9 of 184 comments (clear)

  1. Freebsd not dead, lot of things happening by Anonymous Coward · · Score: 5, Insightful

    FreeBSD has not been the best FreeBSD release but it's *not* dead. 5.3 has been the *first* stable release of the 5.x series, and as expected is not as polished as it should be

    I read the mailing lists (I'm not a FreeBSD user tough), and lots of work is happening. All those benchmarks you've seen where freebsd 5.3 loses were done with the 5.3 code which didn't incorported lots of performance work, just to get a stable 5.3 release

    Expect 5.4 to be the real 5.x release ie: fast (LOTS of performance work is happening in the threading and VFS land) and stable (lots of critical bugs has been fixed, 5.3 was the first public release)
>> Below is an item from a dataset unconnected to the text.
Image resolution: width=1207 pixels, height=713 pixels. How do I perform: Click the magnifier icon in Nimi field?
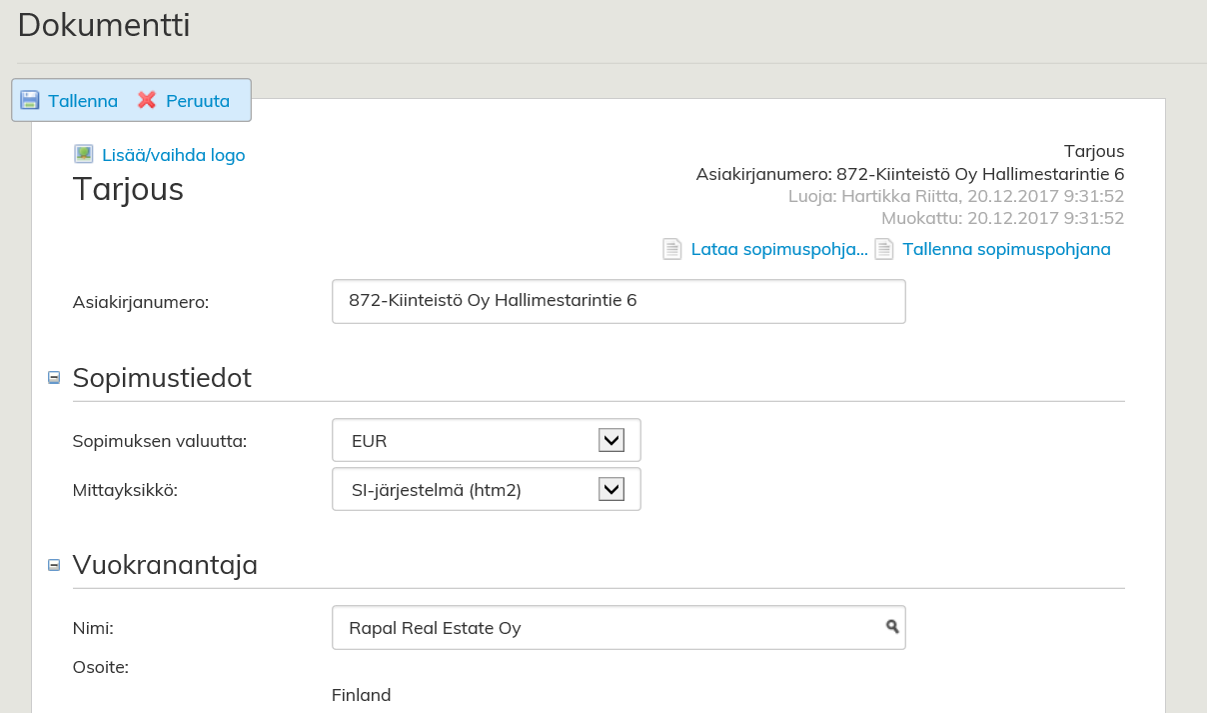point(892,627)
    And no, FreeBSD 5 is not dying. RIght now FreeBSD is the BSD with better SMP support (and getting better), and dual core CPUs are starting to be sold this quarter. NetBSD and OpenBSD are not even near of the SMP support Freebsd has (oth of them detect several CPUs, but it will take all the year s it took to freebsd 5.x to use them efficiently, and most of the benchmarks done against NetBSD/OpenBSD are with only one CPU, which doesn't measure all the work done in the 5.x branch.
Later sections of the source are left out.